EXERCISE DESCRIPTION: Reproduce every entry that follows word for word, but omit the images.

Stored records:
★ ★ ★ ★ ★

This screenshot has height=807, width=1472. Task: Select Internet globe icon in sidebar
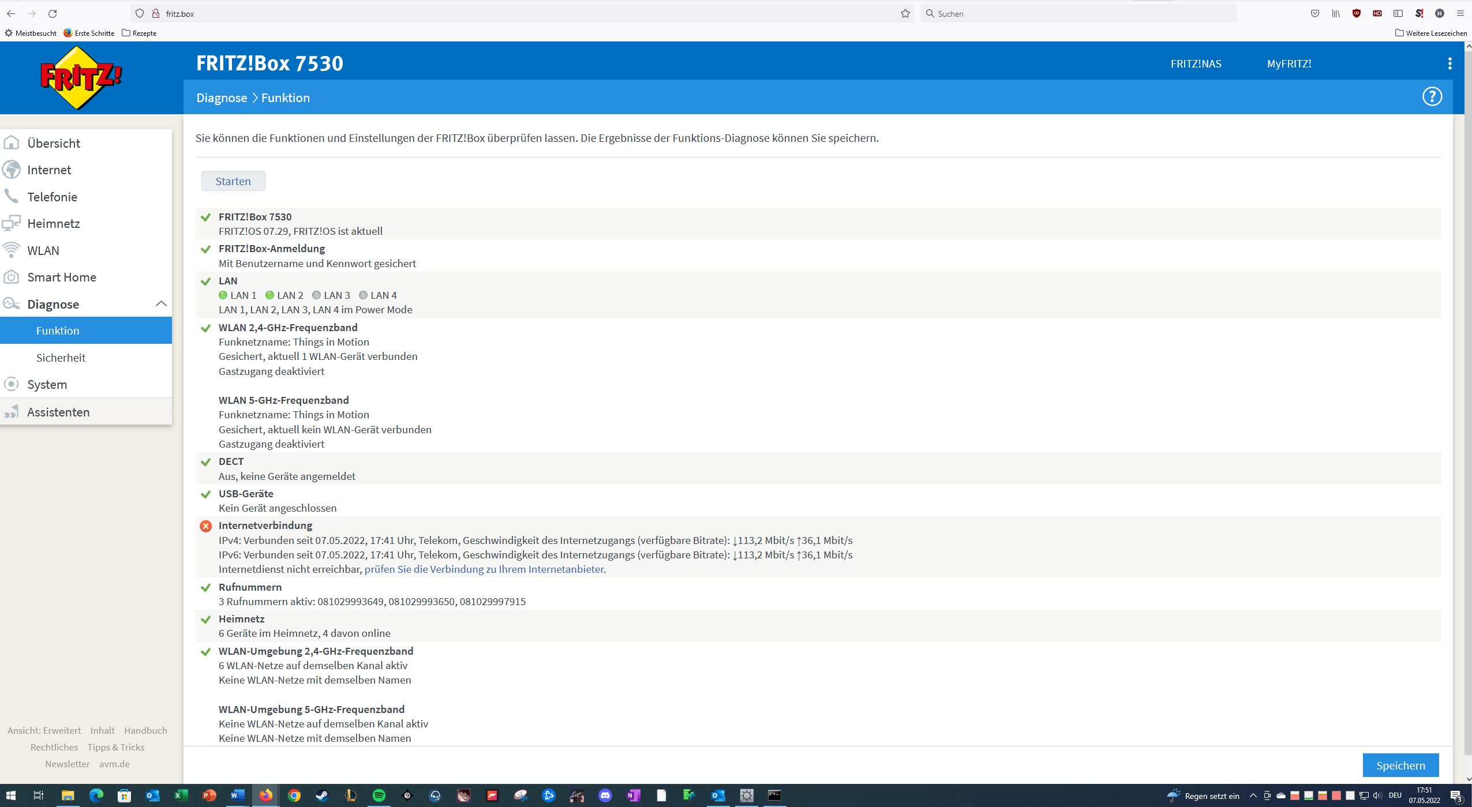[12, 170]
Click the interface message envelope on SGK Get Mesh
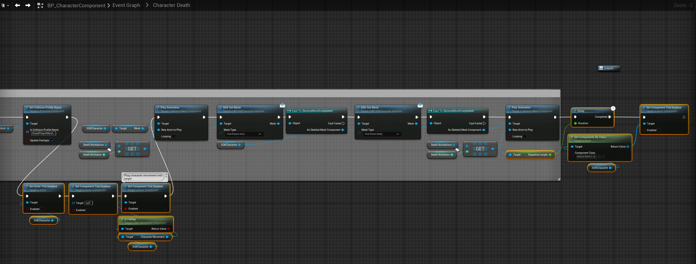This screenshot has width=696, height=264. pos(282,105)

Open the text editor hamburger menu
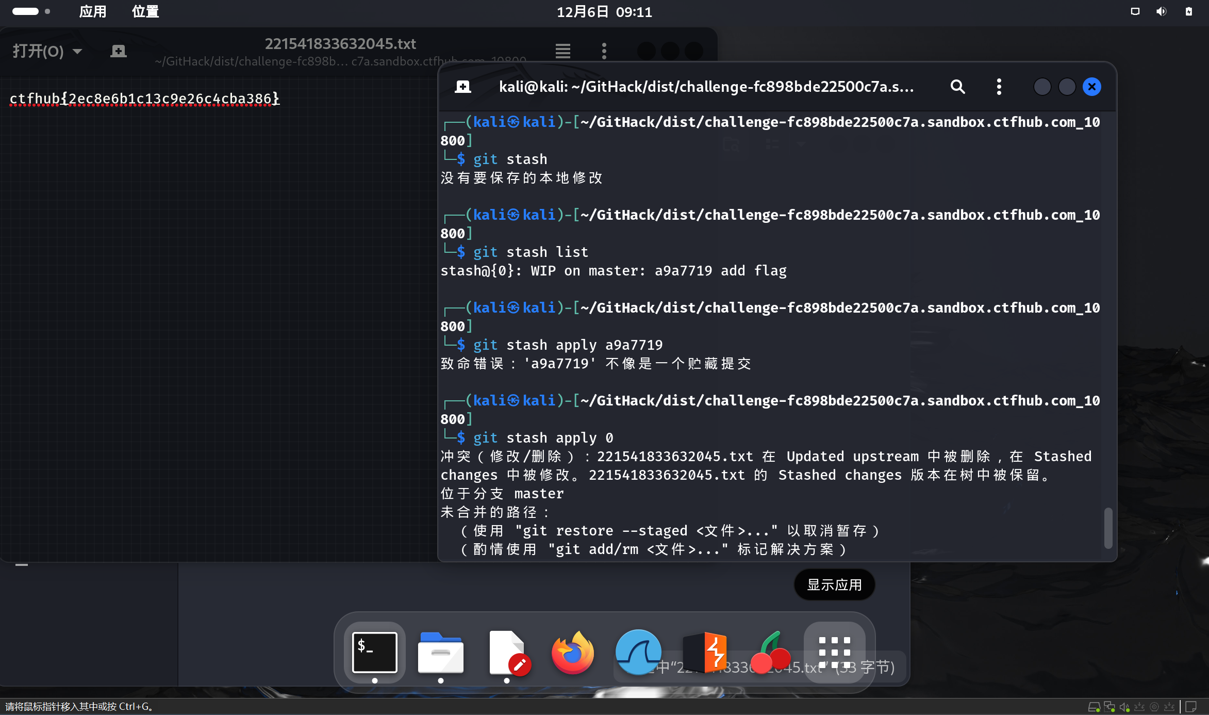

★ ★ ★ ★ ★

OUTPUT FOR THIS TASK:
This screenshot has height=807, width=1472. Task: Select Internet globe icon in sidebar
[12, 170]
Click the interface message envelope on SGK Get Mesh
This screenshot has width=696, height=264. pos(282,105)

Open the text editor hamburger menu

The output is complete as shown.